The Spinning Babies website has been so very helpful to me in identifying and educating myself about my own experiences in labor.

And luckily for me, they have a "daily three" exercises to help best position our little guy for his exit:
Step 1: Rebozo Sifting

This activity helps "jiggle" the mother, taking away the weight of the baby and relaxing her ligaments.

Step 2: Forward-Leaning Inversion

Which is pretty much exactly as much fun as it looks like for a great big pregnant lady.  The idea is to invert and take the pressure off of your lower uterus.  When you return to an upright position, baby uses that space and the pull of gravity to create more space for the head to fit in preparation for labor.

Step 3: Sidelying-Release 

Full disclosure, I'm not 100% sure I'm doing this one right, so I'm going to let you read all about it and draw your own conclusions.  But the basic idea is that, when done correctly, this movement uses a static stretch to slightly enlarge and soften the pelvis.  When done in labor, it may help encourage a stalled baby to rotate and descend.

They also have several recommendations about positions specifically for babies who do not drop once labor has begun.

2. All those contractions I had with Livvy were actually Prodromal Labor.  What is Prodromal labor, you ask?  Since I didn't know, even when I was experiencing it, let me tell you!  Prodromal labor is a type of labor that happens before the onset of active labor.  It is not Braxton-Hicks.  It is sometimes described as "false-labor," but the truth is that Prodromal labor is real labor contractions in terms of intensity and frequency, but labor that comes and goes without ultimately producing a baby.  Prodromal labor can go on for days or even weeks before active labor begins.

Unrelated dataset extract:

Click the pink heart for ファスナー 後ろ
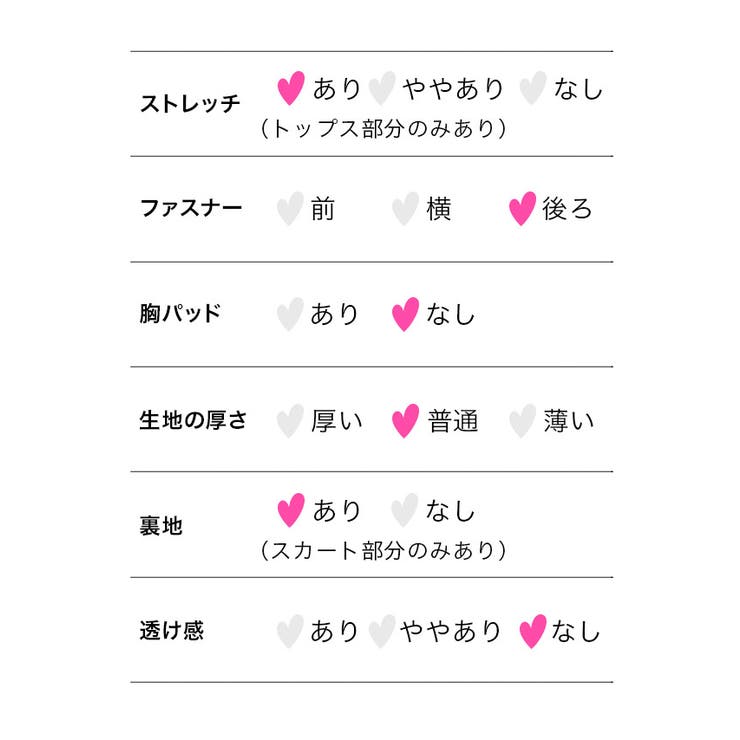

Two years ago, I could not figure out why I was contracting night after night without fail.  They would begin about ten minutes apart, get stronger and closer together over the course of 5-7 hours.  Just as I was convinced it would soon be time to go to the hospital, my contractions would simply... disappear.  This went on for more than two weeks, usually at night, but sometimes during the day as well.  One sleepless night I did the math and realized I would have more than 100 hours of contractions before active labor even began.

But why?  Well, that question is trickier to answer, as there does not seem to be a consensus I can find from the medical community.  One theory seems to be poor positioning of the baby, which again rings true in my case.  The uterus attempts to reposition the baby with contractions and eventually stops if it does not work.

Of course, there are no guarantees in labor, and the most important thing is to have a healthy baby and mommy at the end, however we get there.  On the plus side, we've changed hospitals so we're only a 9 minute drive.  That frees me up not to have any concerns about timing the trip; I can be ready to push and we'll still make it to the hospital in time.

I feel pretty confident though.  I think we have our best chance of having this baby truly the natural way.  Certainly, I understand my body and labor process better than I ever have before.  That is in itself a victory, however things go.